Changing Dynamics

We agree with the consensus that the markets are in a transition phase. The consensus sees this transition phase as a new economic convergence. European and Japanese economic growth continues above trend.  Large emerging markets, including BRICs, are also expanding. Central banks are gradually moving away from the extreme accommodation.  

We recognize the robust economic growth, but we do not see this economic convergence producing a shift in policy.   Our argument is stronger yet. Peak divergence still lies ahead.  This divergence has two components: central bank balance sheets and policy rates.  Not to put too fine a point on it, but the Fed's balance sheet is going to begin shrinking, while the ECB and BOJ balance sheets are going to continue to expand.  Like it did earlier this year, ahead of the March rate hike, the Fed's leadership again taken the market by its hand and convinced it a rate hike in December was likely despite the undershoot of measured inflation.   The ECB seems several quarters away from raising rates, and the BOJ longer still.  

Still, a transition is taking place.  The agenda is changing. Investors know that eurozone growth appears stable at above trend levels.  This creates an asymmetrical risk with the September PMI that will be reported in the week ahead.  Strong readings will confirm what we already know; disappointing data will surprise.  

Weakness in the key US labor market report will be quickly shrugged off as adversely skewed by the record storms.  There is great uncertainty in estimating the magnitude of the distortion.  The median from the Bloomberg survey is for an 85k increase in non-farm payrolls compared with an average this year of 176k.  

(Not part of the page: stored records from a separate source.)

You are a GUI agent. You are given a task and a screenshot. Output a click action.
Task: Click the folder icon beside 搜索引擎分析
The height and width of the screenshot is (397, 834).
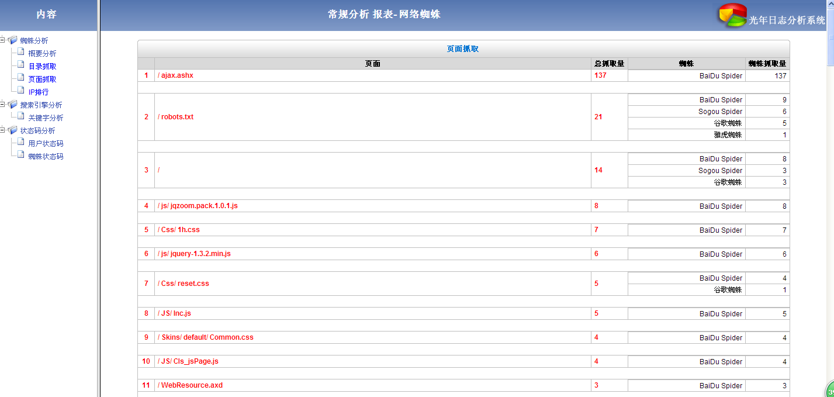click(13, 105)
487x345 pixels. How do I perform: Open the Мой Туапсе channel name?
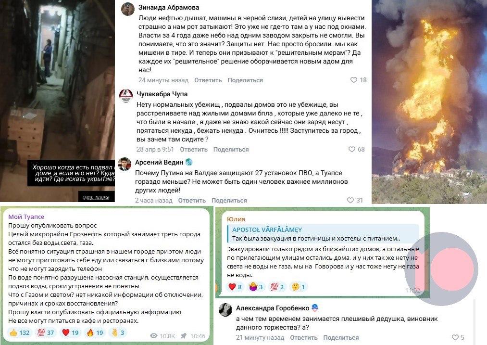(x=26, y=217)
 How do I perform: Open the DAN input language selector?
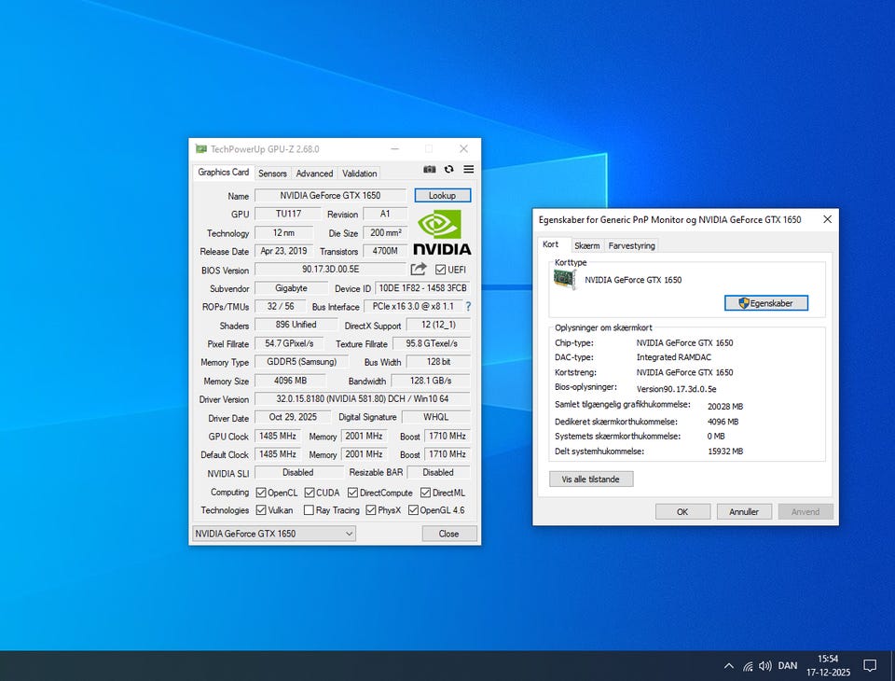click(788, 666)
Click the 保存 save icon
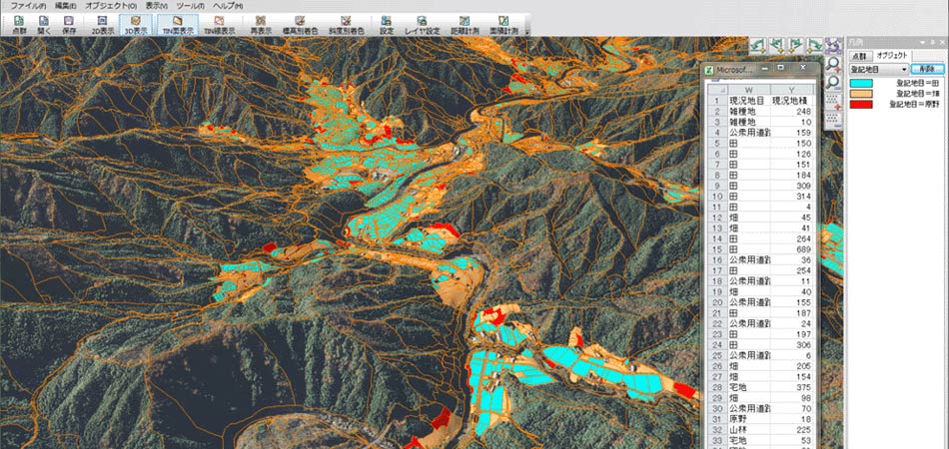The image size is (949, 449). [69, 24]
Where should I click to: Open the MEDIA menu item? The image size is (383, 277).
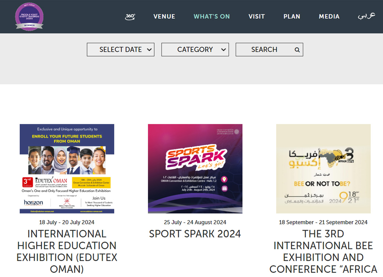point(329,17)
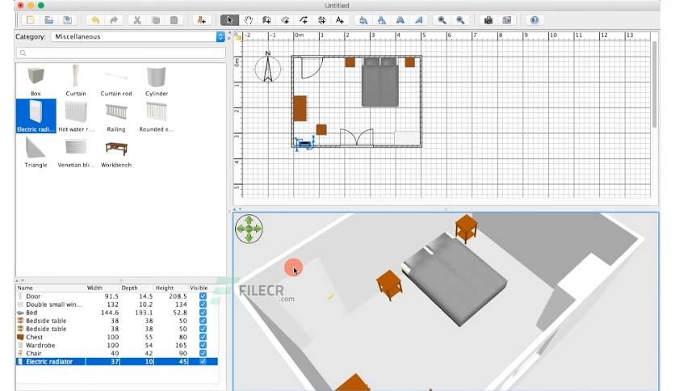Select the arrow selection tool

click(x=229, y=20)
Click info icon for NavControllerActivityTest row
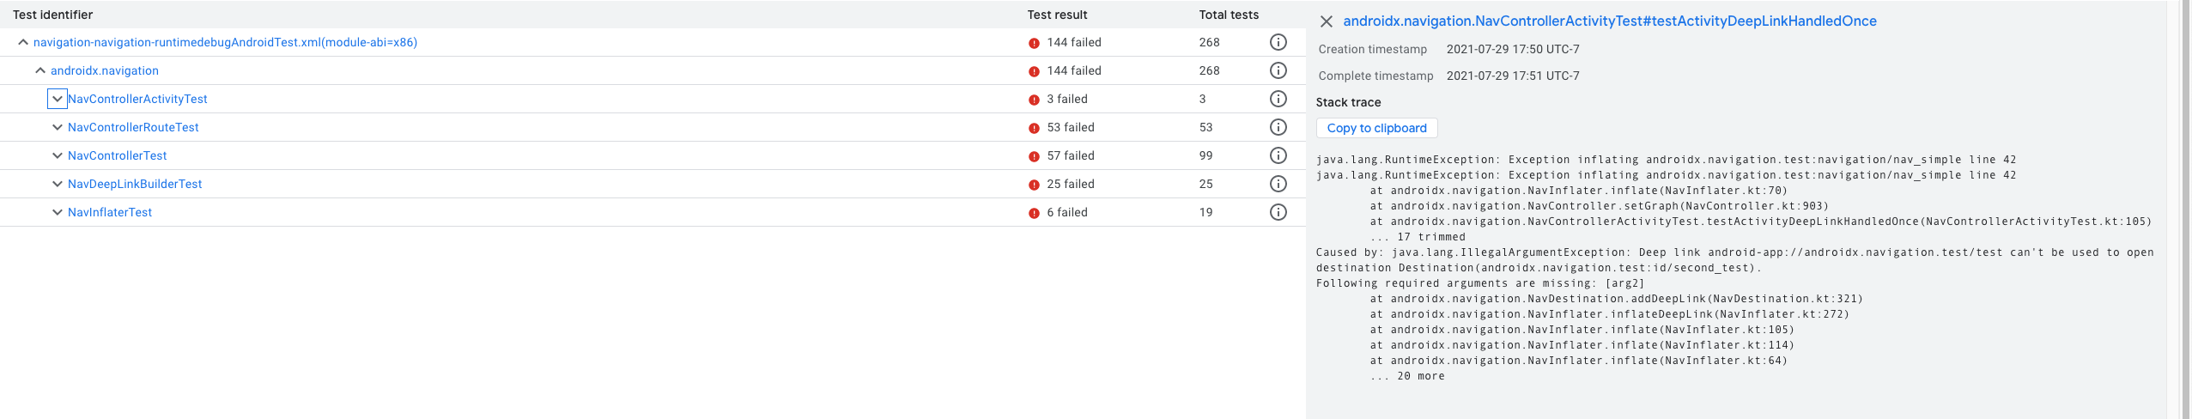 pyautogui.click(x=1278, y=99)
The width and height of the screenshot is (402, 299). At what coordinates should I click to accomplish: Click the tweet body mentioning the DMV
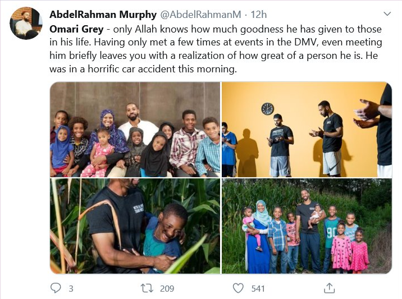click(216, 49)
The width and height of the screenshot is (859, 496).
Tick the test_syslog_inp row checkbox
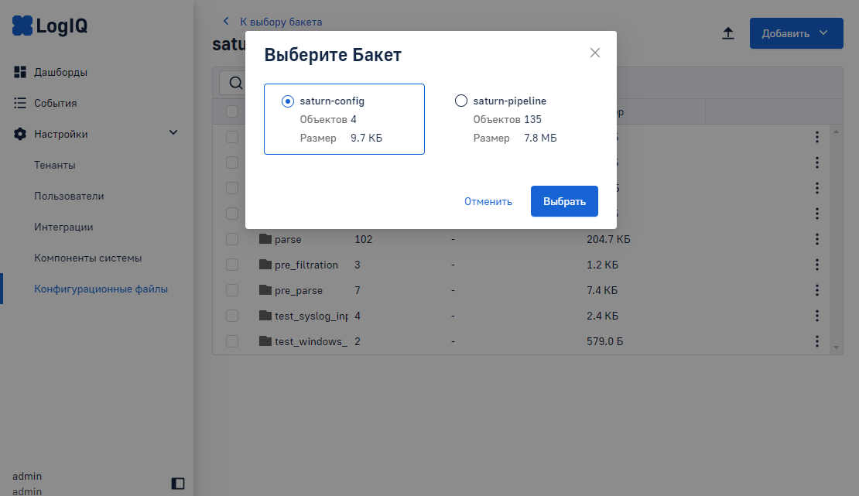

The December Fed Funds futures contract was unchanged before the weekend despite the new decline in the core PCE deflator to 1.3%, the lowest level since October 2015.  The two-year note yield closed at its highest level since late '08 before the weekend and is now only at the upper end of what the new Fed funds target range is expected to be at the end of the year.  It is also the level that the Federal Reserve pays on all reserves (not just excess reserves).   For the record, the ECB charges 40 bp to use its deposit facility, and the BOJ takes 10 bp.  

Investors have gotten some measure of the US President and his unorthodox negotiating style.  The first talk of the unwinding of the Trump trade can be found near the start of the year.  Lest we forget, the dollar peaked against the Mexican peso, which was seen as the ultimate Trump trade, a few days before the inauguration.   The repeated health care reform fiascoes and serial dramas have served to lower expectations.  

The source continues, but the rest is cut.